Through objects, installations, sound and video, Gupta questions in her inspired way fear, desire, ethnic and religious conflicts, the perversity of political power and its repressive obsessions. Through her artistic vocabulary, her work formulates cultural elements that are constitutive of her country and her home city, Mumbai, the core of Indian diversity.

Upon entering the gallery, the visitor was greeted by a light installation where one could read: ‘Everyday I wake up to find the world change while I sleep’, which undoubtedly translated the symbolic overtone of the whole installation. The installation Heat presented a sacred book slowly burning after having been made white-hot, a dangerous work for the visitor but one that stages an allegory of sacred texts read by zealots in ways that have led to all kinds of religious conflicts. In the middle of the central space of the gallery, one could see a huge pile of soaps, on which one could read Threat. The soap bars were designed to be the colour of human skin, and the smell was supposed to make people uncomfortable. The intent was that the visitor would take a soap in order to erase a threat more imaginary than real. On the walls, stylized clouds were hanging at a certain height, made as they were of the same wire mesh that is used as protection in Indian police cars, thus foregrounding the omnipresence of security issues and its instrumentalisation by the powers that be. The cloud and the sky are recurrent motifs in Gupta’s work, a common denominator that makes the notions of difference and boundaries obsolete.

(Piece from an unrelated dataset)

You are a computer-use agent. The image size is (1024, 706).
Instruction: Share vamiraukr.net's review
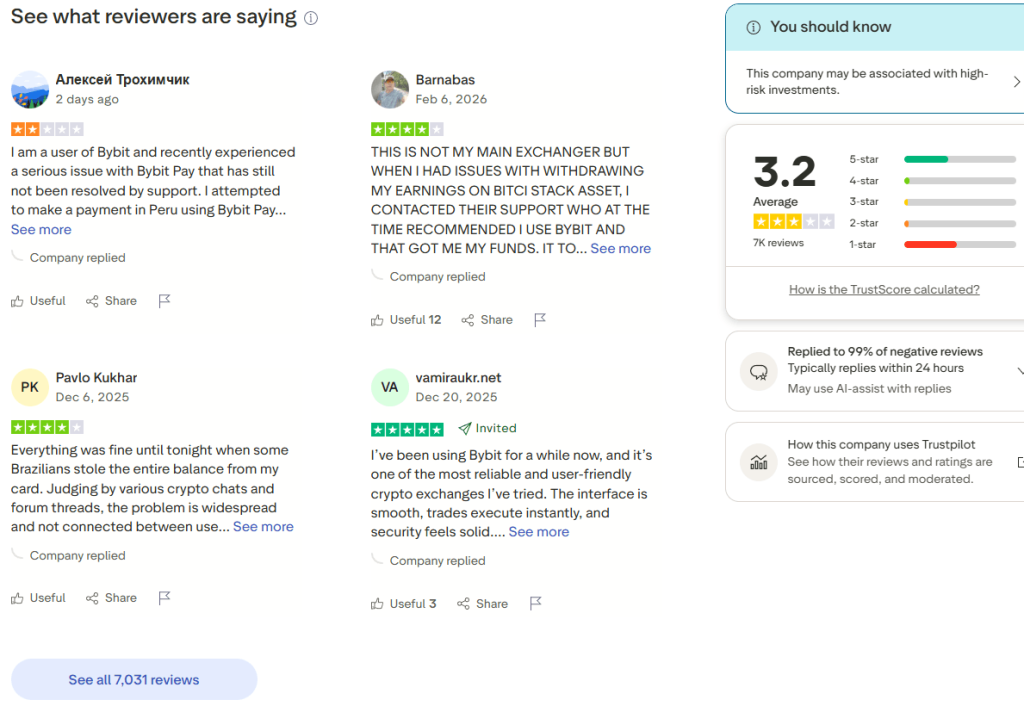click(x=482, y=603)
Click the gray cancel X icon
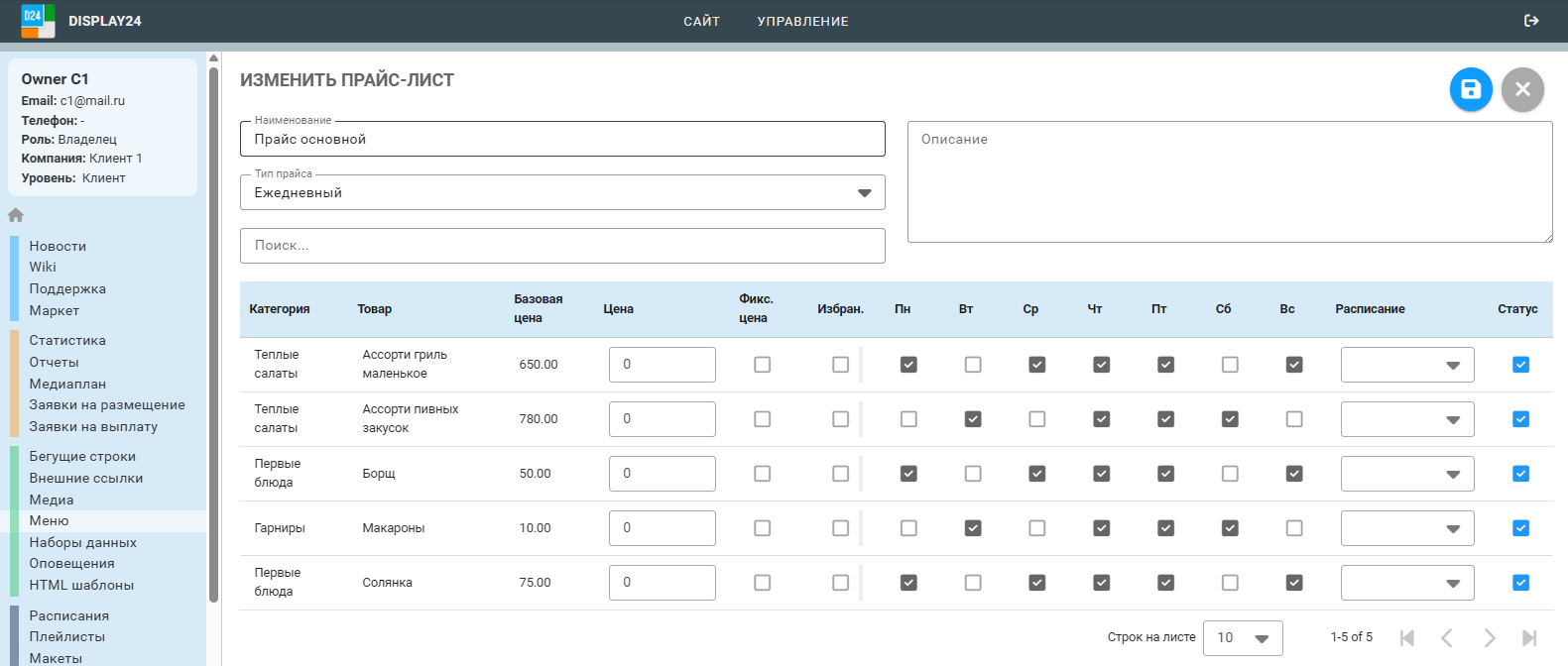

Shilpa Gupta, Threat, Bathing Soap, 5.91” x 2.44” x 1.57” each soap, 2009.

Singing Microphones is a logical sequence of sound installations which Gupta has made using microphones (such as In Our Time or Singing Cloud). One can hear a soft voice whispering a text written by Gupta: ‘curfew, curfew’, ‘you belong to this home but this home belongs to some people more than it belongs to you’, ‘dead, half-dead’ etc…

The video Hardly Bare to Speak showed the portraits of the four judges who decided on the border between India and Pakistan in 1949. Those four people from four different communities, who did not communicate with one another because of their differences, were the ones who decided of the future of their countries and bordering countries. The decision was made in spite of common sense and without any discussion. Such a decision provoked endless casualties, deaths and exiles, the consequences of which are still to be felt nowadays. And last but not least, Gupta’s handwriting covers a series of blackboards. She wrote then erased a sequence of apparently random figures which in fact correspond to the number of casualties in military conflicts as well as to dates of wars. The dust is being gathered in plastic bags as a testimony of History endlessly repeating itself.

Image courtesy: Shilpa Gupta & Yvon Lambert Gallery (Paris), Photo credits: Marc Domage.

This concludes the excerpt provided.